Below are records; give the number of their lines that hold the word "Sort", and write nothing more.

#### Supplied material ####

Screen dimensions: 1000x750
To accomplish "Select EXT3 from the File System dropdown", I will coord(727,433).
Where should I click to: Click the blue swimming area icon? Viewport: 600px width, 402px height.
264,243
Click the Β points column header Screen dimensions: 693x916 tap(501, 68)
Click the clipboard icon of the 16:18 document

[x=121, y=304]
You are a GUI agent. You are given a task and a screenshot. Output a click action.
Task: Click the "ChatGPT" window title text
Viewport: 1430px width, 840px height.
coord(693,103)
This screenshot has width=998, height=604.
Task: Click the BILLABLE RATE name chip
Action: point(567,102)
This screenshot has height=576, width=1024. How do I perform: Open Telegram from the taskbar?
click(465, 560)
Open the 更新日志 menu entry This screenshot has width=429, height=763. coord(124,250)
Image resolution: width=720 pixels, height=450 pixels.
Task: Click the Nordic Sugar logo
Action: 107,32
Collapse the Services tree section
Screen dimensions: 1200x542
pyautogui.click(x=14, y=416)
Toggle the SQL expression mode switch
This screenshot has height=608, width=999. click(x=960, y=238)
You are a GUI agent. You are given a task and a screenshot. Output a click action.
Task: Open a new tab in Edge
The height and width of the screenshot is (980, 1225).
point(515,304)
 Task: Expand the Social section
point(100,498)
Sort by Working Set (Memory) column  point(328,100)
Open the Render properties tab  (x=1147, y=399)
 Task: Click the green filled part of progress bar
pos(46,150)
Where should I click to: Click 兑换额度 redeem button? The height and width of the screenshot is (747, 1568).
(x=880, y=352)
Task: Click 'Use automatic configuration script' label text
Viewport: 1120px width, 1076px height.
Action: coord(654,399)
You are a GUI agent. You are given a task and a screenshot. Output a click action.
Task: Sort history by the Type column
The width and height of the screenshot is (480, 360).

####

■ Response box: 2